En Suisse, l’obligation de contracter impose aux assureurs-maladie de conclure un contrat avec tout fournisseur de prestations autorisé et de rembourser ses services.
À la surprise générale, lors de la session de printemps, le Parlement a transmis au Conseil fédéral la
motion Hegglin (23.4088), intitulée «LAMal. Assouplissement de l’obligation de contracter». Considérée comme une «opportunité (...) contre l’explosion du volume des prestations et des coûts» dans le domaine de la santé, cette motion charge le gouvernement d’adapter la loi fédérale sur l’assurance-maladie (LAMal) afin d’assouplir cette obligation, tant dans le domaine ambulatoire qu’hospitalier.
Les auteurs
Matthias Maurer est professeur et directeur adjoint de l'Institut d'économie appliquée à la santé (WIG) de Winterthur à la Haute école zurichoise de sciences appliquées (ZHAW).
Marco Varkevisser est professeur et directeur du groupe de recherche Health Systems and Insurance (HSI) à l'Erasmus School of Health Policy & Management (ESHPM) à Rotterdam.
En raison de la forte opposition des partis de gauche, des prestataires de soins, ainsi que du Conseil fédéral et des cantons, il est peu probable que l’abandon de l’obligation de contracter devienne rapidement une réalité.
Un autre enjeu majeur se profile néanmoins. L’expérience néerlandaise montre que le Conseil fédéral devra impérativement tenir compte d’un aspect crucial dans l’éventuelle réforme: la question de la rémunération des prestations fournies par des prestataires non conventionnés.
L'exemple des Pays-Bas
Aux Pays-Bas, la législation sur l’assurance maladie prévoit que les assurés traités par des prestataires non conventionnés ont droit à un remboursement, dont le montant est déterminé par l’assureur.
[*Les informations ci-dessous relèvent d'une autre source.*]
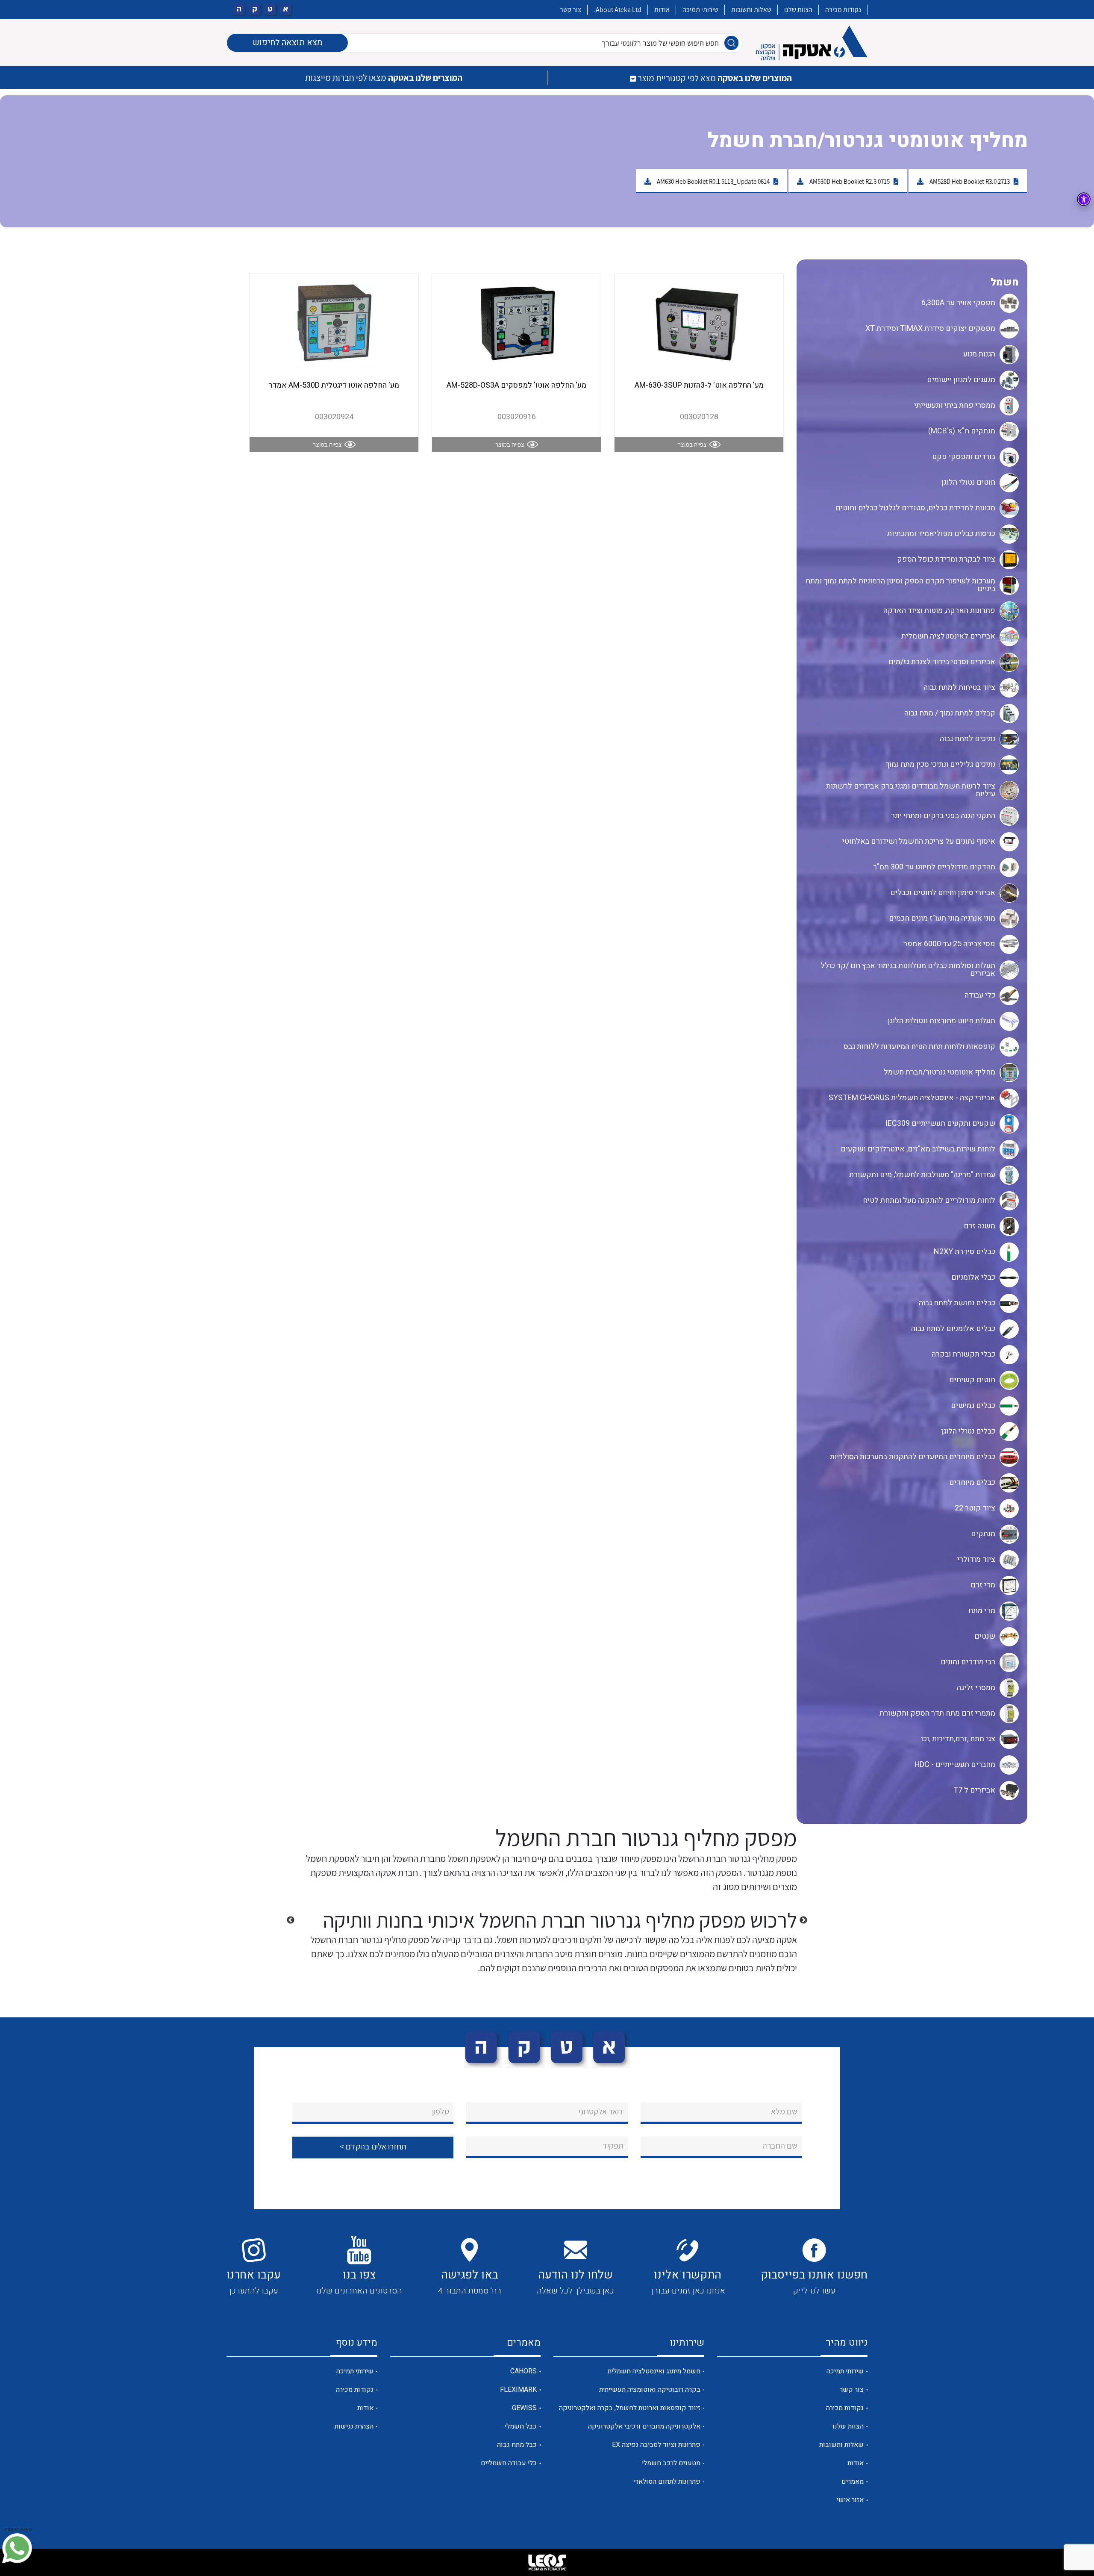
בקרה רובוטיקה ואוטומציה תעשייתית (649, 2390)
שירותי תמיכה (700, 9)
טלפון (440, 2111)
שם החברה (779, 2145)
Le législateur précise que ce montant ne doit pas représenter un «obstacle» à l’accès aux soins dispensés par ces prestataires.
Même si ce «critère d’obstacle» n’est pas inscrit dans la loi elle-même, la Cour suprême néerlandaise a statué en 2014 qu’il faisait partie intégrante du droit applicable. Depuis cette décision, les tribunaux imposent un remboursement élevé – souvent jusqu’à 75% – afin de garantir aux patients une liberté de choix, quel que soit leur revenu.
Conséquence : malgré la possibilité de conclure des contrats de manière sélective, les assureurs néerlandais doivent continuer à rembourser largement les soins non conventionnés. Cela affaiblit considérablement leur pouvoir de négociation, les empêchant de conclure des contrats réellement efficaces, de lutter contre la fraude et de maîtriser les coûts.
«La révision de la LAMal devrait donc impérativement prévoir une rémunération nettement inférieure pour les prestations fournies par des prestataires non conventionnés.»
La menace d’une absence de contrat n’est donc pas crédible aux Pays-Bas – ce qui affaiblit l’efficacité du système. En théorie, les contrats sélectifs sont possibles. En pratique, ils restent rares, en raison de la faiblesse du cadre législatif.
La Suisse peut et doit tirer des enseignements de cette expérience. Assouplir l’obligation de contracter et permettre les contrats sélectifs ne suffira pas à freiner la hausse des volumes et des coûts dans le système de santé.
La révision de la LAMal devrait donc impérativement prévoir une rémunération nettement inférieure pour les prestations fournies par des prestataires non conventionnés. L’un ne peut aller sans l’autre.
Conclusion
Les prestataires non liés par contrat ne devraient pas bénéficier d’un droit légal à une rémunération. Le Conseil fédéral serait bien avisé d’intégrer cette disposition dans la réforme en préparation. Les assureurs-maladie doivent pouvoir définir librement le montant de la rémunération applicable dans leurs produits d’assurance.
Cela porterait-il atteinte à la liberté de choix du médecin? Absolument pas. Les patients pourront continuer à choisir librement leur prestataire. Mais ils ne pourront plus, comme aujourd’hui, faire supporter à la collectivité le coût de prestations inappropriées ou peu rentables.